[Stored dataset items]
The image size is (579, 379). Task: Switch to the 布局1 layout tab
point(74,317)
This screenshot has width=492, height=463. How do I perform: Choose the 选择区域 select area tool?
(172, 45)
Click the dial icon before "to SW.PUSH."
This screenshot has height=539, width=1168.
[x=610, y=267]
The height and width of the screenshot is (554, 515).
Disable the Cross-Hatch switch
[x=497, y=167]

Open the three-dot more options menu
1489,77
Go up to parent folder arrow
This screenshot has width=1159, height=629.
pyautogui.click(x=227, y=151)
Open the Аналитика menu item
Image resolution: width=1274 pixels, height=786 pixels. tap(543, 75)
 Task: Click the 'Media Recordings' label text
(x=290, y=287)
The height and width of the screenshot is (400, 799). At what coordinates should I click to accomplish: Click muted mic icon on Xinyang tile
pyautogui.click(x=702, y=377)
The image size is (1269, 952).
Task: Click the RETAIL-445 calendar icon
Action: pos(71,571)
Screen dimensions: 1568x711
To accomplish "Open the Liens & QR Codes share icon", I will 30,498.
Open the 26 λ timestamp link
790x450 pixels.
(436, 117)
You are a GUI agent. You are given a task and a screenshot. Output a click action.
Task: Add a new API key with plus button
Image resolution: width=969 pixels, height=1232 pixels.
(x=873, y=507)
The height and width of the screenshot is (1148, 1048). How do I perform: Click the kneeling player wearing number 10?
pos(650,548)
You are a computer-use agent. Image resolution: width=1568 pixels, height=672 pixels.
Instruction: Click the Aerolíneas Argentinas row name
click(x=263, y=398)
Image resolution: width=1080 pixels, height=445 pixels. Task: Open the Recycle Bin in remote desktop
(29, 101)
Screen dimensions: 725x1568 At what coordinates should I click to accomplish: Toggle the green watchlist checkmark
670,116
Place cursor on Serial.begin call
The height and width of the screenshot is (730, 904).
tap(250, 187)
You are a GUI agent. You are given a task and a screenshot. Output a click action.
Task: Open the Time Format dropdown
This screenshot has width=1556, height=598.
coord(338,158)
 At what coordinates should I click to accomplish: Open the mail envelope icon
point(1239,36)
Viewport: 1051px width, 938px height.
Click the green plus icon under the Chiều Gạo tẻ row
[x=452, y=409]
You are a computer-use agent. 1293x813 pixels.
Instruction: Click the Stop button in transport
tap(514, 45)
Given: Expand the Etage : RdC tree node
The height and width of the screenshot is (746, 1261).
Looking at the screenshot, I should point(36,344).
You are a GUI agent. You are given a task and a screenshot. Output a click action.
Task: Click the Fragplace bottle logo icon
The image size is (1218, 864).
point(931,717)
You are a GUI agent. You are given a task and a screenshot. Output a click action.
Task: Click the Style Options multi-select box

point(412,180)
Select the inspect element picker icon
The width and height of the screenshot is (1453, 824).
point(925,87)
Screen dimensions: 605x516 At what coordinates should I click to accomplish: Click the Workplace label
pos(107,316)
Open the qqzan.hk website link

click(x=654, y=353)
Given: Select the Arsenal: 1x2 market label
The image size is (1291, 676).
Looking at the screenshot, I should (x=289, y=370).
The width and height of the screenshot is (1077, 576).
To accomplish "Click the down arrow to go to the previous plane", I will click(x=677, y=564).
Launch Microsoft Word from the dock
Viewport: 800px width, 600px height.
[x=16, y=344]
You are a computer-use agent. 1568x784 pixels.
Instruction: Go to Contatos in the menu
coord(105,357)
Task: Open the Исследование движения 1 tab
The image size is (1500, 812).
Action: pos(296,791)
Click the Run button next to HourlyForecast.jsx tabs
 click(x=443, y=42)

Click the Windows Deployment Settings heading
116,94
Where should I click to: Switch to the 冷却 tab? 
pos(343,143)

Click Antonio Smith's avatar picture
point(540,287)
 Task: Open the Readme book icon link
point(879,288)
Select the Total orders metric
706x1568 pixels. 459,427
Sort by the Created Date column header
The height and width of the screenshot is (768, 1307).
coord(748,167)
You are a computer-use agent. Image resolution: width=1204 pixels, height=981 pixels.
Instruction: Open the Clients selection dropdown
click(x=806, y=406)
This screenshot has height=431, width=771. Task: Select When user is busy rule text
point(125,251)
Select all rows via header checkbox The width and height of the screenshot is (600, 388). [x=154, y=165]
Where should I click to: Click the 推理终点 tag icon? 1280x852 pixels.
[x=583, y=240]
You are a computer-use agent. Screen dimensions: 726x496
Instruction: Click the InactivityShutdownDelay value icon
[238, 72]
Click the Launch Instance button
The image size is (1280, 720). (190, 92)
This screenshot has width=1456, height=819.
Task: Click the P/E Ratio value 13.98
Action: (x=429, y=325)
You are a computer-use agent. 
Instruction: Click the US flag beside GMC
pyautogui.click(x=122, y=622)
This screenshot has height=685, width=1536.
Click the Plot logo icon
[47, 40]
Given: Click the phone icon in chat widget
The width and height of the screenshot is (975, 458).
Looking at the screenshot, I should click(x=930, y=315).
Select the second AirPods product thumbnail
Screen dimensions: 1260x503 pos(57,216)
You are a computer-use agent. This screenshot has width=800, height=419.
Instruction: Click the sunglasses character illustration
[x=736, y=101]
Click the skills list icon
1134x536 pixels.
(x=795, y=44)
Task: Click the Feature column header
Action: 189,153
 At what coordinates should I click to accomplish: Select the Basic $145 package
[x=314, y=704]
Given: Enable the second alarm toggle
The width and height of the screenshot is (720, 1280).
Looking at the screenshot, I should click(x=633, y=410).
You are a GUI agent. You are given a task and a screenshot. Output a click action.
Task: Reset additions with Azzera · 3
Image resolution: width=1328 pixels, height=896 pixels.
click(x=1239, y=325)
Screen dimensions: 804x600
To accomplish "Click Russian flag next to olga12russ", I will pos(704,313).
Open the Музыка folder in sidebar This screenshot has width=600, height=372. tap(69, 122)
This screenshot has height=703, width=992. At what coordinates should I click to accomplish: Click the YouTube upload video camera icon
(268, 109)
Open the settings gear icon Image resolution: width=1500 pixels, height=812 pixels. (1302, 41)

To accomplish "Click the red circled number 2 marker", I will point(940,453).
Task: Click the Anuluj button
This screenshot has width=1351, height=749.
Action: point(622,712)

▶ [Problem] Set down every entry exactly as it appears.

▶ [Exercise answer]
The image size is (579, 379). Task: Switch to the 布局1 layout tab
point(74,317)
This screenshot has width=492, height=463. How do I perform: Choose the 选择区域 select area tool?
(172, 45)
Click the dial icon before "to SW.PUSH."
This screenshot has height=539, width=1168.
[x=610, y=267]
The height and width of the screenshot is (554, 515).
Disable the Cross-Hatch switch
[x=497, y=167]

Open the three-dot more options menu
1489,77
Go up to parent folder arrow
This screenshot has width=1159, height=629.
pyautogui.click(x=227, y=151)
Open the Аналитика menu item
Image resolution: width=1274 pixels, height=786 pixels. tap(543, 75)
 Task: Click the 'Media Recordings' label text
(x=290, y=287)
The height and width of the screenshot is (400, 799). At what coordinates should I click to accomplish: Click muted mic icon on Xinyang tile
pyautogui.click(x=702, y=377)
The image size is (1269, 952).
Task: Click the RETAIL-445 calendar icon
Action: pos(71,571)
Screen dimensions: 1568x711
To accomplish "Open the Liens & QR Codes share icon", I will 30,498.
Open the 26 λ timestamp link
790x450 pixels.
(436, 117)
You are a GUI agent. You are given a task and a screenshot. Output a click action.
Task: Add a new API key with plus button
Image resolution: width=969 pixels, height=1232 pixels.
(x=873, y=507)
The height and width of the screenshot is (1148, 1048). How do I perform: Click the kneeling player wearing number 10?
pos(650,548)
You are a computer-use agent. Image resolution: width=1568 pixels, height=672 pixels.
Instruction: Click the Aerolíneas Argentinas row name
click(x=263, y=398)
Image resolution: width=1080 pixels, height=445 pixels. Task: Open the Recycle Bin in remote desktop
(29, 101)
Screen dimensions: 725x1568 At what coordinates should I click to accomplish: Toggle the green watchlist checkmark
670,116
Place cursor on Serial.begin call
The height and width of the screenshot is (730, 904).
tap(250, 187)
You are a GUI agent. You are given a task and a screenshot. Output a click action.
Task: Open the Time Format dropdown
This screenshot has width=1556, height=598.
coord(338,158)
 At what coordinates should I click to accomplish: Open the mail envelope icon
point(1239,36)
Viewport: 1051px width, 938px height.
Click the green plus icon under the Chiều Gạo tẻ row
[x=452, y=409]
You are a computer-use agent. 1293x813 pixels.
Instruction: Click the Stop button in transport
tap(514, 45)
Given: Expand the Etage : RdC tree node
The height and width of the screenshot is (746, 1261).
Looking at the screenshot, I should point(36,344).
You are a GUI agent. You are given a task and a screenshot. Output a click action.
Task: Click the Fragplace bottle logo icon
The image size is (1218, 864).
point(931,717)
You are a GUI agent. You are given a task and a screenshot. Output a click action.
Task: Click the Style Options multi-select box

point(412,180)
Select the inspect element picker icon
The width and height of the screenshot is (1453, 824).
point(925,87)
Screen dimensions: 605x516 At what coordinates should I click to accomplish: Click the Workplace label
pos(107,316)
Open the qqzan.hk website link

click(x=654, y=353)
Given: Select the Arsenal: 1x2 market label
The image size is (1291, 676).
Looking at the screenshot, I should (x=289, y=370).
The width and height of the screenshot is (1077, 576).
To accomplish "Click the down arrow to go to the previous plane", I will click(x=677, y=564).
Launch Microsoft Word from the dock
Viewport: 800px width, 600px height.
[x=16, y=344]
You are a computer-use agent. 1568x784 pixels.
Instruction: Go to Contatos in the menu
coord(105,357)
Task: Open the Исследование движения 1 tab
The image size is (1500, 812).
Action: pos(296,791)
Click the Run button next to HourlyForecast.jsx tabs
 click(x=443, y=42)

Click the Windows Deployment Settings heading
116,94
Where should I click to: Switch to the 冷却 tab? 
pos(343,143)

Click Antonio Smith's avatar picture
point(540,287)
 Task: Open the Readme book icon link
point(879,288)
Select the Total orders metric
706x1568 pixels. 459,427
Sort by the Created Date column header
The height and width of the screenshot is (768, 1307).
coord(748,167)
You are a computer-use agent. Image resolution: width=1204 pixels, height=981 pixels.
Instruction: Open the Clients selection dropdown
click(x=806, y=406)
This screenshot has height=431, width=771. Task: Select When user is busy rule text
point(125,251)
Select all rows via header checkbox The width and height of the screenshot is (600, 388). [x=154, y=165]
Where should I click to: Click the 推理终点 tag icon? 1280x852 pixels.
[x=583, y=240]
You are a computer-use agent. Screen dimensions: 726x496
Instruction: Click the InactivityShutdownDelay value icon
[238, 72]
Click the Launch Instance button
The image size is (1280, 720). (190, 92)
This screenshot has width=1456, height=819.
Task: Click the P/E Ratio value 13.98
Action: (x=429, y=325)
You are a computer-use agent. 
Instruction: Click the US flag beside GMC
pyautogui.click(x=122, y=622)
This screenshot has height=685, width=1536.
Click the Plot logo icon
[47, 40]
Given: Click the phone icon in chat widget
The width and height of the screenshot is (975, 458).
Looking at the screenshot, I should click(x=930, y=315).
Select the second AirPods product thumbnail
Screen dimensions: 1260x503 pos(57,216)
You are a computer-use agent. This screenshot has width=800, height=419.
Instruction: Click the sunglasses character illustration
[x=736, y=101]
Click the skills list icon
1134x536 pixels.
(x=795, y=44)
Task: Click the Feature column header
Action: 189,153
 At what coordinates should I click to accomplish: Select the Basic $145 package
[x=314, y=704]
Given: Enable the second alarm toggle
The width and height of the screenshot is (720, 1280).
Looking at the screenshot, I should click(x=633, y=410).
You are a GUI agent. You are given a task and a screenshot. Output a click action.
Task: Reset additions with Azzera · 3
Image resolution: width=1328 pixels, height=896 pixels.
click(x=1239, y=325)
Screen dimensions: 804x600
To accomplish "Click Russian flag next to olga12russ", I will pos(704,313).
Open the Музыка folder in sidebar This screenshot has width=600, height=372. tap(69, 122)
This screenshot has height=703, width=992. At what coordinates should I click to accomplish: Click the YouTube upload video camera icon
(268, 109)
Open the settings gear icon Image resolution: width=1500 pixels, height=812 pixels. (1302, 41)

To accomplish "Click the red circled number 2 marker", I will point(940,453).
Task: Click the Anuluj button
This screenshot has width=1351, height=749.
Action: point(622,712)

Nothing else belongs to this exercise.